EXTRACT PROVIDED

Accordingly, adjacent chips 332 should be placed in relatively close proximity. Adjacent chips 332 are preferably placed in near-contiguous relationship with respect to one another so that the chips are in contact or are substantially in contact. Adjacent chips 332 are spaced apart from one another by a chip spacing 335 that is generally defined by the distance d between lateral edges 338 of the chips 332, as shown in the enlarged view in FIG. 4B. The chip spacing 335 between adjacent chips 332 is preferably small in comparison with the lengths L1, L2 of the adjacent lateral edges 338. LED chips 32 are currently commercially available in a variety of generally square or rectangular shapes and sizes, for example from 1 mm×1 mm to 1 mm×10 mm. LED chips 32 that are suitable for use with the present invention are available from Philips Lumileds Lighting Company and from Osram Sylvania. To avoid a “digitized” beam pattern, the chip spacing 335 between adjacent chips 332 may be less than 0.2 mm or may be less than 0.15 mm. In a preferred embodiment, the chip spacing is less than 0.1 mm.
FIG. 5 shows a LED light source 418, according to another embodiment of the invention. The light source 418 comprises a first light-emitting portion 440, a second light-emitting portion 442, and a third light-emitting portion 444. Each of the portions 440, 442, 444 comprises one or more LED chips 432, as described above. The portions 440, 442, 444 are arranged to form a light-emitting surface 419 having a shape that corresponds with a predetermined beam pattern 426. According to an aspect of the invention, each of the portions 440, 442, 444 has a distinct output characteristic. For example, each of the portions 440, 442, 444 may be configured to emit light at different frequencies or colors. Alternately, or additionally, each of the portions 440, 442, 444 may be configured to emit light at different intensities or levels of brightness.
In an exemplary embodiment, the first portion 440 comprises one or more LED chips 432 having a relatively low output, the third portion 444 comprises one or more LED chips 432 having a relatively high output, and the second portion 442 comprises one or more LED chips 432 having an output that is intermediate the output of the first and third portions. For example, in a preferred embodiment, the first portion 440 may comprise one or more chips 432 having an output of 25 or 50 lumens, the second portion 442 may comprise one or more chips 432 having an output of 100 lumens, and the third portion 444 may comprise one or more chips 432 having an output of 200 lumens. One of ordinary skill in the art will appreciate that the number, size, shape, and other characteristics of the light-emitting portions may be varied within the scope and spirit of the present invention.

MATERIAL PROVIDED
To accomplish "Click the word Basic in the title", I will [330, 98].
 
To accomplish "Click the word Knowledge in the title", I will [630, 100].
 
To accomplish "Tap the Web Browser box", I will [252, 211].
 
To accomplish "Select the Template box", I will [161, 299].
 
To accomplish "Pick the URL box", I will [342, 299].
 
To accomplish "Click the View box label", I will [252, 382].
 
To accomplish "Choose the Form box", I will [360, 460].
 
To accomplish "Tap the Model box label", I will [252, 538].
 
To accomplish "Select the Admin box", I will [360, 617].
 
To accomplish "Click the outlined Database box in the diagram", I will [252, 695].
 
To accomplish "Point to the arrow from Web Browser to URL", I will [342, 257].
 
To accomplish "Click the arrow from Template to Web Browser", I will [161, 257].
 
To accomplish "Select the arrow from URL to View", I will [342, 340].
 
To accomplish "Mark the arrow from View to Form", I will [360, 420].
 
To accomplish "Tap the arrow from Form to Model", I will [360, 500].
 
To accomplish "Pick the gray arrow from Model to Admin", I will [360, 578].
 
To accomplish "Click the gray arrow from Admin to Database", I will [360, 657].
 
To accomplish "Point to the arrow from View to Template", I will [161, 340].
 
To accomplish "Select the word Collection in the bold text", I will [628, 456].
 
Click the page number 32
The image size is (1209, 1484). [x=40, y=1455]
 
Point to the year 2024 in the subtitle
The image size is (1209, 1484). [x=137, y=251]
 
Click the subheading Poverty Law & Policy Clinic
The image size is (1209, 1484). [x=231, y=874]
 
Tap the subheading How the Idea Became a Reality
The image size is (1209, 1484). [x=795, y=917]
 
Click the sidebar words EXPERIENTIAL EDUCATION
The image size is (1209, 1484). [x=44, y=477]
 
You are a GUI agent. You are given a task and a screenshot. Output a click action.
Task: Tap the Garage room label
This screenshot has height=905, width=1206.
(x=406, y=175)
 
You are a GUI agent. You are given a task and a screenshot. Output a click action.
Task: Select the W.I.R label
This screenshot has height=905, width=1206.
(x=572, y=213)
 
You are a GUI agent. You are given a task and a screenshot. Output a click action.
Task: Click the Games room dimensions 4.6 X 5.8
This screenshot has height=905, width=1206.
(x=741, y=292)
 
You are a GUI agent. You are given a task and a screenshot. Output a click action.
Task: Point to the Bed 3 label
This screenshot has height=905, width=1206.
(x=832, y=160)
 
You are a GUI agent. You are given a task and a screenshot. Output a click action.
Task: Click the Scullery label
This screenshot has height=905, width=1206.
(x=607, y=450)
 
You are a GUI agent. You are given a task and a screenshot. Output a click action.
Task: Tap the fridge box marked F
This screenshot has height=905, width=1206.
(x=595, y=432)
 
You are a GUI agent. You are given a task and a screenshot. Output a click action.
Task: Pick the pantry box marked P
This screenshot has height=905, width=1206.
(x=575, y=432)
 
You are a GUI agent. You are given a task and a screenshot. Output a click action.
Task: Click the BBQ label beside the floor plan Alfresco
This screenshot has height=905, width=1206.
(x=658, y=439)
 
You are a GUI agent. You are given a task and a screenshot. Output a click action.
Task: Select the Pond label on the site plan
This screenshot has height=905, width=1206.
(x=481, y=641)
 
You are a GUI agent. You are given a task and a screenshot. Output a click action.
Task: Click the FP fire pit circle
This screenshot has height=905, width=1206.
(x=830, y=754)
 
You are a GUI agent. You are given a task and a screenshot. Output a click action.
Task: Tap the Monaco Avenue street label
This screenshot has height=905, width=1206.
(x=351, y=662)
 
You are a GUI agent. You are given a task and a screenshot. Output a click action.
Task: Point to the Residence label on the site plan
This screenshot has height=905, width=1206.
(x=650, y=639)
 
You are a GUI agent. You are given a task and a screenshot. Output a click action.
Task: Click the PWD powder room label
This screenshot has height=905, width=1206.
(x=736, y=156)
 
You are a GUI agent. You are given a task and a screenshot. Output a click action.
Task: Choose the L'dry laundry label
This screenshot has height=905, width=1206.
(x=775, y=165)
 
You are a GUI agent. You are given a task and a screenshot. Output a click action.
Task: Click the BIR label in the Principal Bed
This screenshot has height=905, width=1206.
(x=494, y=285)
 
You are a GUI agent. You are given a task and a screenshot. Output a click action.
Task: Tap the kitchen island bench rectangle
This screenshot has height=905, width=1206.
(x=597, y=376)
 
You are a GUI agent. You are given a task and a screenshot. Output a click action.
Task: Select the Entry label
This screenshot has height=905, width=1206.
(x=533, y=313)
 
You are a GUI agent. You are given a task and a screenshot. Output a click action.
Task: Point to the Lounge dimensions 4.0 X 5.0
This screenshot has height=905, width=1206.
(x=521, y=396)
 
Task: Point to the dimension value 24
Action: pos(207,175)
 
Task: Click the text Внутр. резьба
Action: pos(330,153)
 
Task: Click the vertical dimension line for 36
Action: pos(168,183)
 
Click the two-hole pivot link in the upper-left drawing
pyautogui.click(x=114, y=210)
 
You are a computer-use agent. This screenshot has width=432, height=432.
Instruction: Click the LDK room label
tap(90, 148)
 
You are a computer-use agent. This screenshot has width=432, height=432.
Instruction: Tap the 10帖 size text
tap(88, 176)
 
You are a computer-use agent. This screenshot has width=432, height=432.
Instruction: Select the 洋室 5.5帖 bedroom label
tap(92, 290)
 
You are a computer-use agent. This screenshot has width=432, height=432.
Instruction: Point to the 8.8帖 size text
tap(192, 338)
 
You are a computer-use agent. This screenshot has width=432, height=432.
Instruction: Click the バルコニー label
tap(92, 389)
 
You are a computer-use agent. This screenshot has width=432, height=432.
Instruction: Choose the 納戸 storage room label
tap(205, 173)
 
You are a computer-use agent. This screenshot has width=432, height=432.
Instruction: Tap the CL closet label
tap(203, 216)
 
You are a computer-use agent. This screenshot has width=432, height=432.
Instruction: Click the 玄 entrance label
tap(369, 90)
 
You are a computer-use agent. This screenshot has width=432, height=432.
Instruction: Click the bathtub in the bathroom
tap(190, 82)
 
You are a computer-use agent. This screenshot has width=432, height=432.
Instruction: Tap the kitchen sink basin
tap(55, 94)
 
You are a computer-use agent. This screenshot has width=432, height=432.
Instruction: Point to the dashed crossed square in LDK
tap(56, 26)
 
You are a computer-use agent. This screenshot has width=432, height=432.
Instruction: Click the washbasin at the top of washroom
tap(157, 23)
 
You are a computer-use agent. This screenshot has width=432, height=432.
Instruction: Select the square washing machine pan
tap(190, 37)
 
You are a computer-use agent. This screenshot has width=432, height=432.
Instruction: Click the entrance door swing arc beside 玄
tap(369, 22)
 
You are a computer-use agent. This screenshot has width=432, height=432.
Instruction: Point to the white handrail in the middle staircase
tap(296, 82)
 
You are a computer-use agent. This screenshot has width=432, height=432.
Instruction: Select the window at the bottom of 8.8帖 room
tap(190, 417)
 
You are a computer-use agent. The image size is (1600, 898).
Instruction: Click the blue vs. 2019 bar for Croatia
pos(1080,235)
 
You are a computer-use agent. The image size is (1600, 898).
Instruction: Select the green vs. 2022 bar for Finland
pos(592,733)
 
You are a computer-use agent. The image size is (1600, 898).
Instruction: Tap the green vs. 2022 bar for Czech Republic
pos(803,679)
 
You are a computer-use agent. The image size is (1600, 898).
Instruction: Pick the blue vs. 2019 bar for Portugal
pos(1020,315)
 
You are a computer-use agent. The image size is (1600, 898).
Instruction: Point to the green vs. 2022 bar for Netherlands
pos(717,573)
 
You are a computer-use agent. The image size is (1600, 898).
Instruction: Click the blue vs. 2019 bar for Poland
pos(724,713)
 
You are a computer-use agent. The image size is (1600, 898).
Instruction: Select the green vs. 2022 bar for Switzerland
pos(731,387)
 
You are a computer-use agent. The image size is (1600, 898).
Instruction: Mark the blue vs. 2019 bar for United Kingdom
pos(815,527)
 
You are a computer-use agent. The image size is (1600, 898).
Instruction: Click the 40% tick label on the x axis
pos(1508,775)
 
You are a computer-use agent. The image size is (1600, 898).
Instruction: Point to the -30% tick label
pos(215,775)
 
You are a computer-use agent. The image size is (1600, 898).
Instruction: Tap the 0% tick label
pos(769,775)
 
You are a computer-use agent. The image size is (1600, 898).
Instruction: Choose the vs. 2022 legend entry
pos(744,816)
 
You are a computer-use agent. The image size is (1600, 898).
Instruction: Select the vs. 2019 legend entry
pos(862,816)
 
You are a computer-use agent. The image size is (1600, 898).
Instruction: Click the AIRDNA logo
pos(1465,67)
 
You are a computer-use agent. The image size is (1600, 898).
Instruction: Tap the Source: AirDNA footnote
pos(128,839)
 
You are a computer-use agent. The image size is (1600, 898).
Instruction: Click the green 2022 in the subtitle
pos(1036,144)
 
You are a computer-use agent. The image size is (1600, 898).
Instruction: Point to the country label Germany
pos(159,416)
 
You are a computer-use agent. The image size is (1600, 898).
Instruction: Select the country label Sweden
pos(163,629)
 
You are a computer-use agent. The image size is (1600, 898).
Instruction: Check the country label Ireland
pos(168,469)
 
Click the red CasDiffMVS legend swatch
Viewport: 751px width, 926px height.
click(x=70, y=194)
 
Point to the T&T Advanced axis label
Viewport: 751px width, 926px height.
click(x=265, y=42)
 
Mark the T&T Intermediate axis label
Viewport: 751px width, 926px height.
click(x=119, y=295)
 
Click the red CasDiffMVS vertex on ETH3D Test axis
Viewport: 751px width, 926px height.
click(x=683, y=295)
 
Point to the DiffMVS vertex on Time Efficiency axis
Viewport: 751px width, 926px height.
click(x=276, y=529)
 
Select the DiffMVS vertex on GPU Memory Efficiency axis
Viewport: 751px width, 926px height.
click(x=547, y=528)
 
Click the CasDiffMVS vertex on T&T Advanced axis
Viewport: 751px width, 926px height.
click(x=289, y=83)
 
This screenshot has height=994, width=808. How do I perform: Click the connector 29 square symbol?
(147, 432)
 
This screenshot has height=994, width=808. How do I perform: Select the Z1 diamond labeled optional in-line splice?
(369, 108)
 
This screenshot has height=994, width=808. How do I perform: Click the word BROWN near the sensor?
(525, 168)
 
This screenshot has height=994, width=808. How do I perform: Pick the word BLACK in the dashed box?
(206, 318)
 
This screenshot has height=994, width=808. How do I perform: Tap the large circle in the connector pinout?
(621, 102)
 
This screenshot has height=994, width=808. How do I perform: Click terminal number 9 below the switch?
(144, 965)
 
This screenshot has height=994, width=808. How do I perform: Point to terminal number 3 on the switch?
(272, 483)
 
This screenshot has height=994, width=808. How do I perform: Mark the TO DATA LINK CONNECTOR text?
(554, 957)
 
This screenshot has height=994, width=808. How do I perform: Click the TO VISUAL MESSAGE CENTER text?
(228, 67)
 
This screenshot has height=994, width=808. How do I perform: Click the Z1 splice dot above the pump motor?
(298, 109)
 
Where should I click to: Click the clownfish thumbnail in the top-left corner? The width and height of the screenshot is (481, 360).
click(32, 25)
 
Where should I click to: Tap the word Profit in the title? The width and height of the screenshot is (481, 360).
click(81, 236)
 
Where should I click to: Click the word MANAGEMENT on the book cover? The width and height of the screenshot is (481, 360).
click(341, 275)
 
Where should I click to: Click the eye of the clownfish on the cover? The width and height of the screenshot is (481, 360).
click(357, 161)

WORK TO COMPLETE
1 > Could you rewrite the LED light source passage, starting with "In an exemplary" and going on through "the present invention.", with "lumens" replaced by "candelas"?
2 > Can you recast the paragraph of the LED light source passage that begins "FIG. 5 shows a LED light source 418" as a short bulleted list that keeps its main facts?
Use only the LED light source passage to answer.

EXPECTED RESULTS
1 >
In an exemplary embodiment, the first portion 440 comprises one or more LED chips 432 having a relatively low output, the third portion 444 comprises one or more LED chips 432 having a relatively high output, and the second portion 442 comprises one or more LED chips 432 having an output that is intermediate the output of the first and third portions. For example, in a preferred embodiment, the first portion 440 may comprise one or more chips 432 having an output of 25 or 50 candelas, the second portion 442 may comprise one or more chips 432 having an output of 100 candelas, and the third portion 444 may comprise one or more chips 432 having an output of 200 candelas. One of ordinary skill in the art will appreciate that the number, size, shape, and other characteristics of the light-emitting portions may be varied within the scope and spirit of the present invention.

2 >
- FIG. 5 shows LED light source 418, another embodiment of the invention.
- It has three light-emitting portions: first (440), second (442) and third (444).
- Each portion comprises one or more LED chips 432.
- The portions form light-emitting surface 419, shaped to correspond with predetermined beam pattern 426.
- Each portion has a distinct output characteristic: the portions may emit different frequencies or colors, different intensities or levels of brightness, or both.